The courts need to investigate this anti-competitive behaviour for what it is so that companies are afraid to file DMCA lawsuits so they won’t be investigated for anti-competitive behaviour.

Disclaimer – I’m loopy from cold medicine, so maybe none of this makes sense. Try taking some Tylenol Cold and Sinus pills and see if it becomes clear to you.

LittleW0lf says:

Re: It's all about control(ling who you give your

Disclaimer – I’m loopy from cold medicine, so maybe none of this makes sense. Try taking some Tylenol Cold and Sinus pills and see if it becomes clear to you.

It makes perfect sense to me, Oliver, and I haven’t had any drugs (of the cold and sinus variety) in a long time.

I agree, everything the DMCA has been used for so far (even with the RIAA/MPAA) has been to control the flow of money in an anti-competitive way.
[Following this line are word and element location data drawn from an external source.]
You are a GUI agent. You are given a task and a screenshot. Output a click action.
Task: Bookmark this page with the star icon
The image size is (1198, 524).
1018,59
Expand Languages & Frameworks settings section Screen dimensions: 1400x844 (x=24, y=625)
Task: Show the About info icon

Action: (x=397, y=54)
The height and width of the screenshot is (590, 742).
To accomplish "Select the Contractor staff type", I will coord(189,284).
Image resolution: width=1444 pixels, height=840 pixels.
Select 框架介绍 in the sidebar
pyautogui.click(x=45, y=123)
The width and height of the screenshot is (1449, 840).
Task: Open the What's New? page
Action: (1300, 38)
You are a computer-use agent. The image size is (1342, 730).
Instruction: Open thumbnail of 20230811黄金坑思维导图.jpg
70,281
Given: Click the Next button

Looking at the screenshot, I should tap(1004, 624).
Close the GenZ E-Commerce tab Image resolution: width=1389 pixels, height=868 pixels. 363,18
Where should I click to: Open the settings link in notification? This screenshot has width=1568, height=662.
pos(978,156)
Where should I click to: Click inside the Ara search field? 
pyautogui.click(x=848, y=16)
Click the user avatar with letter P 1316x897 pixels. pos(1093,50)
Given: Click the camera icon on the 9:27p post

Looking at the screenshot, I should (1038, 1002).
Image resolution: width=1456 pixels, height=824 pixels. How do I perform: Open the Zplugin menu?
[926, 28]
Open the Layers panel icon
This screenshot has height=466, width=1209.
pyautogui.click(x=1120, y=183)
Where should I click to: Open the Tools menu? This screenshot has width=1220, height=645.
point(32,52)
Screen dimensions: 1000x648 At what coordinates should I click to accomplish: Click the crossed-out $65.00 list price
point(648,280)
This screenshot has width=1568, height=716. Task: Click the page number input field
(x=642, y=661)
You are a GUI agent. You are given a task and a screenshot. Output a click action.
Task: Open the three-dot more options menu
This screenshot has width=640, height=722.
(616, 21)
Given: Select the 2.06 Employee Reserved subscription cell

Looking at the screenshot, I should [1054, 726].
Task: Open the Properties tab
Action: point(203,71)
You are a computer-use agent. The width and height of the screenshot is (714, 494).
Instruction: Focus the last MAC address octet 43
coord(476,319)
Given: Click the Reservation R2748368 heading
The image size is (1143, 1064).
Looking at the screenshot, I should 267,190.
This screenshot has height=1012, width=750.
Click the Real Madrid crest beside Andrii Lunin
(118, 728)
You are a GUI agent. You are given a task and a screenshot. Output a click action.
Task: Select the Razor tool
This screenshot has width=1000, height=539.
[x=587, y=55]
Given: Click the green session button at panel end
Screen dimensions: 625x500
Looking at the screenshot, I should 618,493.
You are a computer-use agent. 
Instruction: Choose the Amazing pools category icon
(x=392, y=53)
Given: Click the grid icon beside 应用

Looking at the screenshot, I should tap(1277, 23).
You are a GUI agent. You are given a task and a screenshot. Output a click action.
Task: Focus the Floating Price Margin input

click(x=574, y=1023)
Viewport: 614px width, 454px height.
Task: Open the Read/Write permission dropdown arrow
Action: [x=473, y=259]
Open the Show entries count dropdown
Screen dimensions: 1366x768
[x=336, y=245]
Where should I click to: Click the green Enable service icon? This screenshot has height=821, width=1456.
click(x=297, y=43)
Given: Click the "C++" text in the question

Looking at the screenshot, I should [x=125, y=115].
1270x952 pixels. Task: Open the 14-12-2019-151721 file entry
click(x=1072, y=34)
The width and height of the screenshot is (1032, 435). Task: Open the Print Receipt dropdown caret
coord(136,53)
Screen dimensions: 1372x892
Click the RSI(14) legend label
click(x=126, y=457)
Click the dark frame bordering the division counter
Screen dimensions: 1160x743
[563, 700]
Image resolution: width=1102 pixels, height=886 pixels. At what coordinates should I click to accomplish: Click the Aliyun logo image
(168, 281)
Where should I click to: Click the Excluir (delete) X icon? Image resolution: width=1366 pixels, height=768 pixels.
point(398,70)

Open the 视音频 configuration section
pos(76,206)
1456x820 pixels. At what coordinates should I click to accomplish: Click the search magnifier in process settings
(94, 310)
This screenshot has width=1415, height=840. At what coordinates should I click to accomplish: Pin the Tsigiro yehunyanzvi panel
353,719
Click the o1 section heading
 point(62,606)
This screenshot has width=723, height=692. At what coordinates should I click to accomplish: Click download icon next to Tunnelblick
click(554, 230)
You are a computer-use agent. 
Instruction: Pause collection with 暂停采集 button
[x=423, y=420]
But then again, isn’t that the heart of the argument between Intellectual Property Holders and their customers any way? The law specifically makes it legal to prevent (in an anti-competitive way) customers from gaining access to your intellectual property. Instead of doing what the law was explained to congress to do, which is prevent the copying of intellectual property, the law has only served to prevent access from legitimate users to the data, since copying can go on perfectly fine without access to the data.

DMCA is little more than a legally sanctioned access control measure, which will eventually be used by those who are greedy, to prevent access to the data unless you have a large amount of expendible cash to fork over to them on a regular basis.

The DMCA was not what the forefathers intended (otherwise they would have put it into the constitution to begin with), nor is any of this other crap (the mickey mouse protection act, otherwise known as the Sonny Bono Copyright Extension Act, etc.)

It is part of hollywood and the music businesses plan to screw everyone…and it is working so well that other companies are now using it, some even to screw hollywood and the music business (hurah.)